# start of Supplied passage

# Does anyone use trail cattleguards in barbwire fences?



## bsieb (Aug 23, 2003)

This is a prototype I'm fabricating for our National Forest singletrack trails to pass through grazing lease barbwire fences. The old box type were difficult to keep clean and had some other problems, including digging a hole. The one pictured below will have a ramp on the other side and three more braces when complete, and then will be sent to a hot dip galvanizing plant. This design breaks down to three basic pieces, each of which can be carried by two crew members. It sets on top of the ground, you just cut the fence and set it in place and tie the barbwire to each side. The design has been approved by our FS district engineer for use throughout our district. I will post more pics as it progresses...


----------



## bsieb (Aug 23, 2003)

I was playing with the angle of the braces/wings, and I think I like this better. Too high for a cow to jump though and not too intimidating for bikers. I think it fits the rest of the design well and leaves space above the wing for something interesting cut out of 1/4" steel plate. I may play with it a bit more before welding in the attachment studs, I already have to cut that high one off and re-position it.


----------



## crank1979 (Feb 3, 2006)

This is exactly what I plan on using on a track that has to go through a few paddocks so we don't have to keep opening and closing gates.


----------



## bsieb (Aug 23, 2003)

I'm considering using this for the ramp slats if I can find it for a reasonable price. What do you think of it? 

There will be an initial small run of 10 units fabricated by the local City welding shop, as an in kind contribution. They take great pride in their work so it's all good. The local steel supply company is giving a great price on the materials and will also haul them to the galvanizer and back as their delivery route goes nearby. The good thing about all this is that a lot of folks are personally invested in the project, and that can iron out a lot of bumps along the way. It also requires no cash flow as it's all back end stuff, so a small amount of grant funding goes a long ways.


----------



## crank1979 (Feb 3, 2006)

Are they really going to aid traction going over the ramp? The way they are used around here they are simple access points, not made for speed. Unless you can get it cheaper than the rhs I don't think it's worth it. Mine will be the same as the other ones I have seen around Sparrow Hill which are just 20 or 25mm square rhs.


----------



## bsieb (Aug 23, 2003)

^They would probably help hikers more than bikers, as wet steel is quite slippery underfoot. Many of ours can be hit at speed, they go through grazing lease fences, which are everywhere. Cost would be a big factor.

# end of Supplied passage
# start of Data extract

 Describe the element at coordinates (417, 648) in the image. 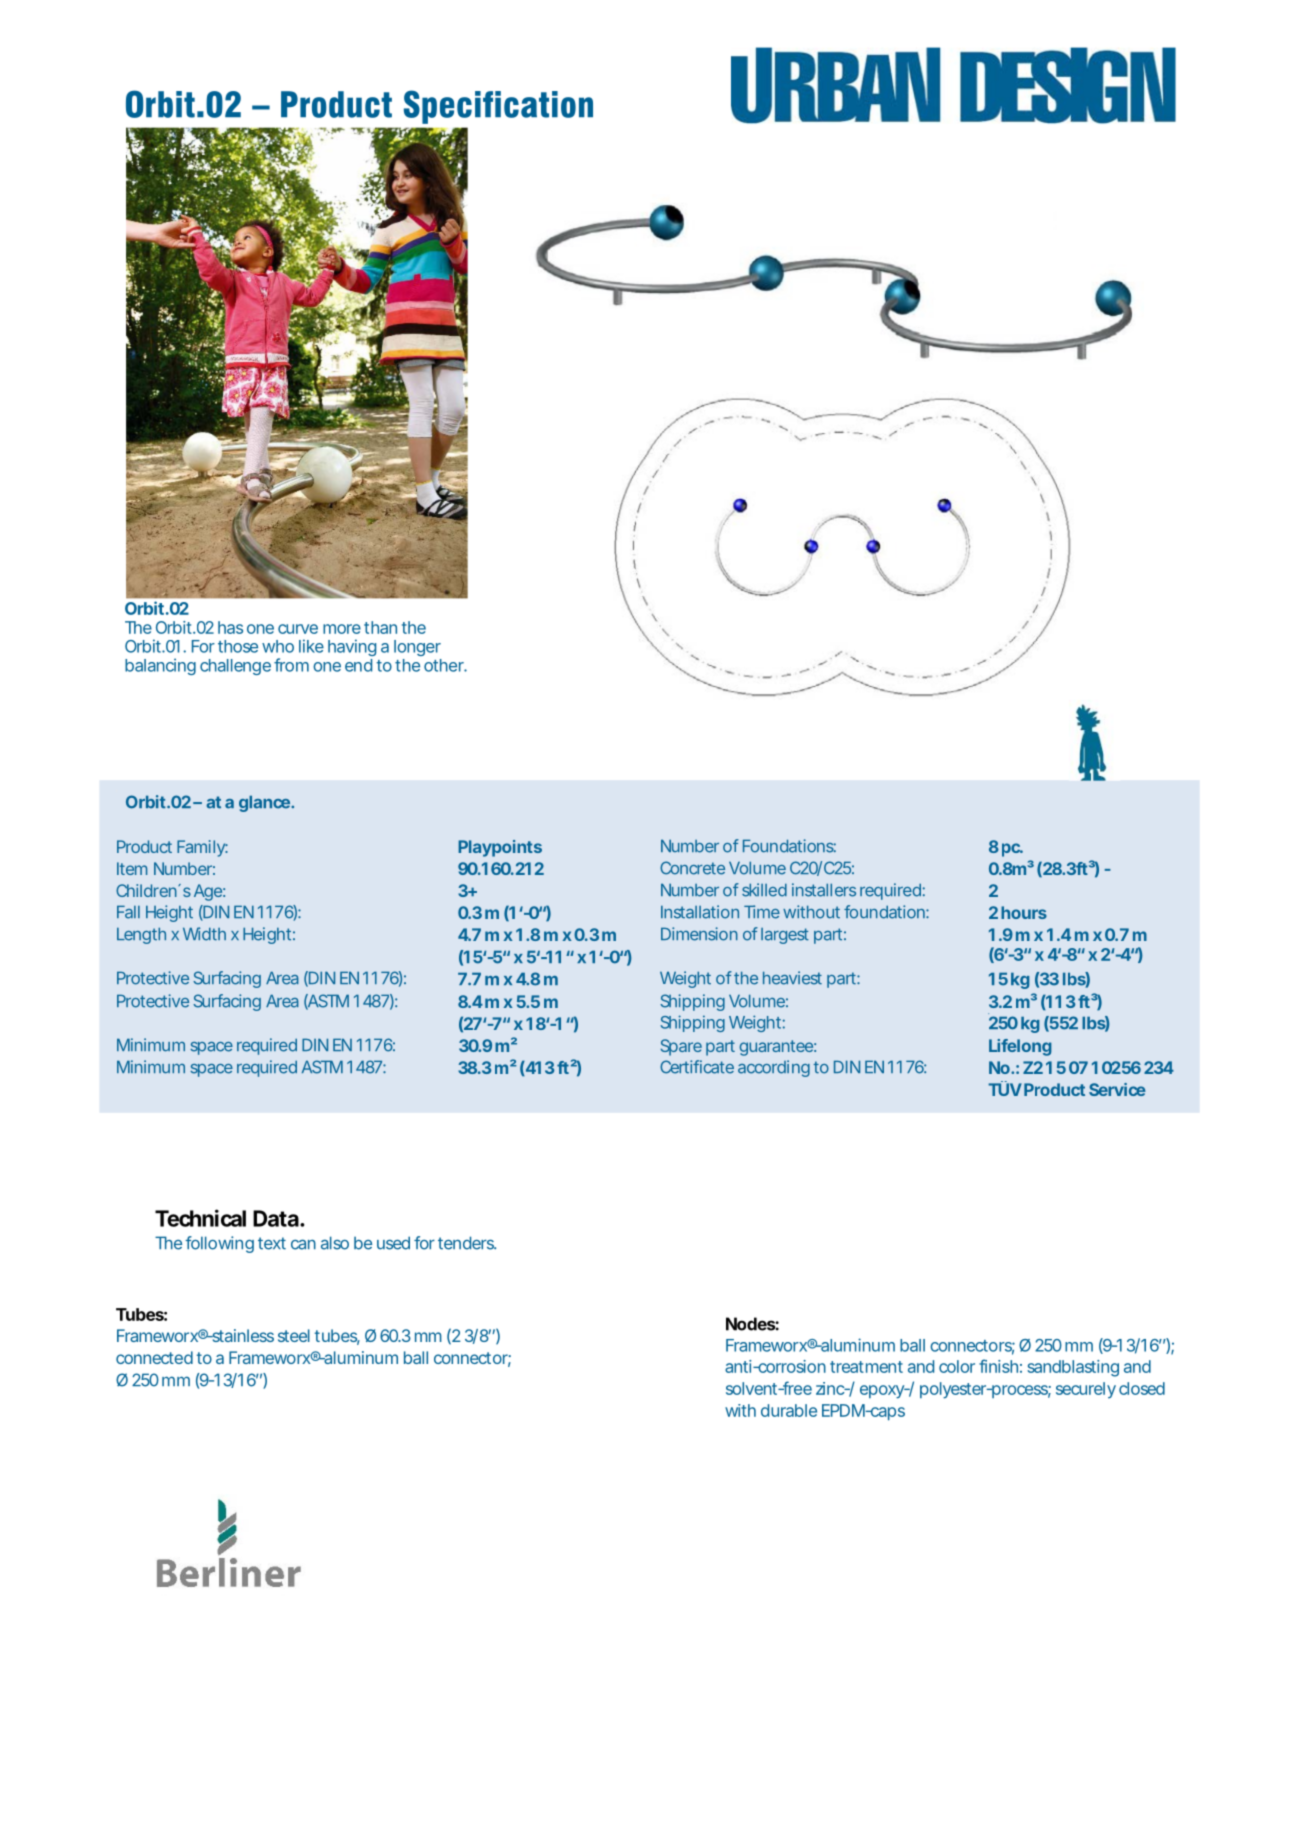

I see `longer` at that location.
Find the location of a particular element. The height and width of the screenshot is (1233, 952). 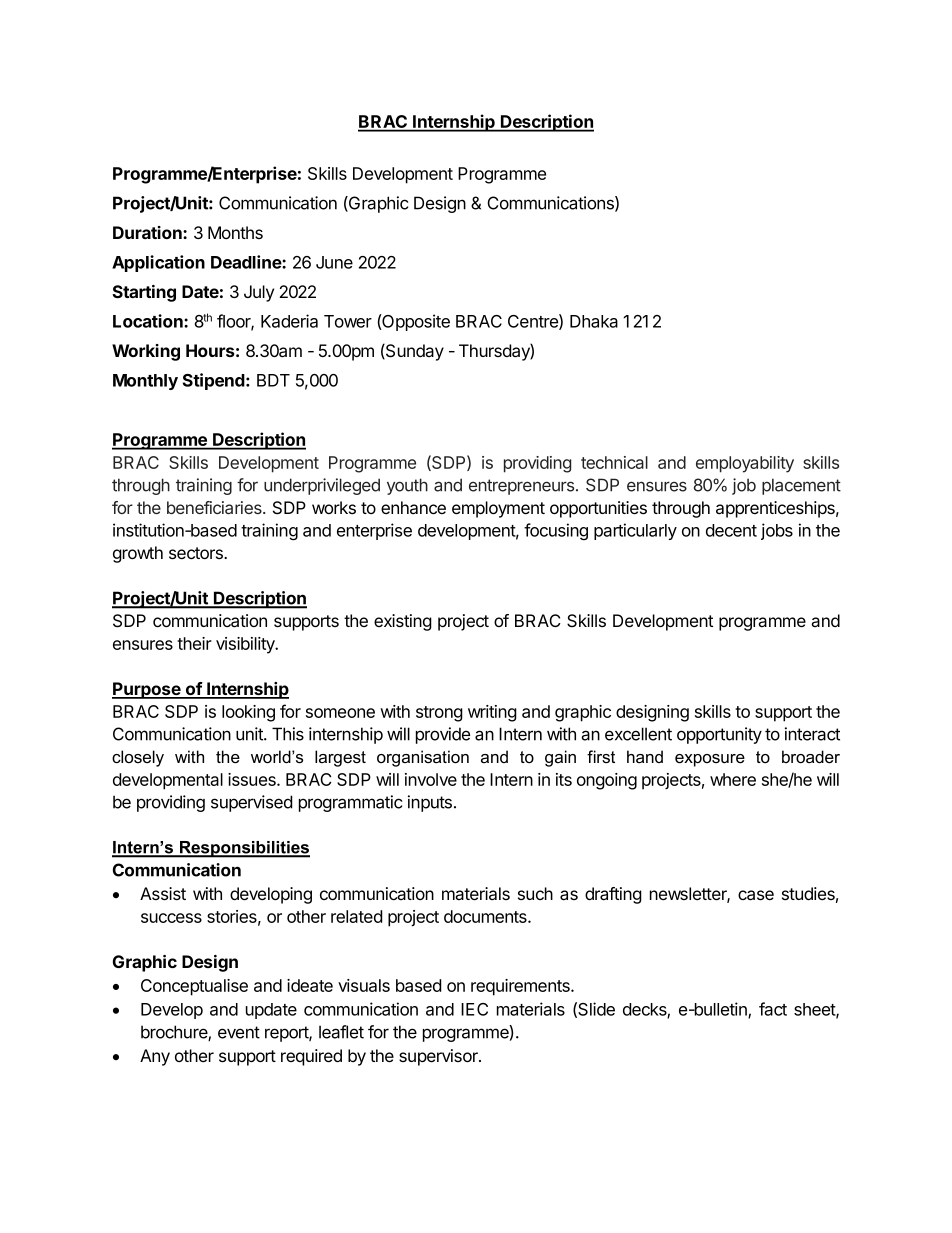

# end of Data extract

Directions:
(1) In the cattleguard thread, rewrite the part starting at "There will be" and ending at "a long ways.", with "welding shop" changed to "fabrication shop".
(2) Based on the cattleguard thread, why does a small amount of grant funding go a long way for the project?

Solutions to each task:
(1)
There will be an initial small run of 10 units fabricated by the local City fabrication shop, as an in kind contribution. They take great pride in their work so it's all good. The local steel supply company is giving a great price on the materials and will also haul them to the galvanizer and back as their delivery route goes nearby. The good thing about all this is that a lot of folks are personally invested in the project, and that can iron out a lot of bumps along the way. It also requires no cash flow as it's all back end stuff, so a small amount of grant funding goes a long ways.

(2) The project requires no cash flow because it is all back-end stuff. The City welding shop is fabricating the first 10 units as an in-kind contribution. The local steel supply company is giving a great price on materials and will haul them to the galvanizer and back.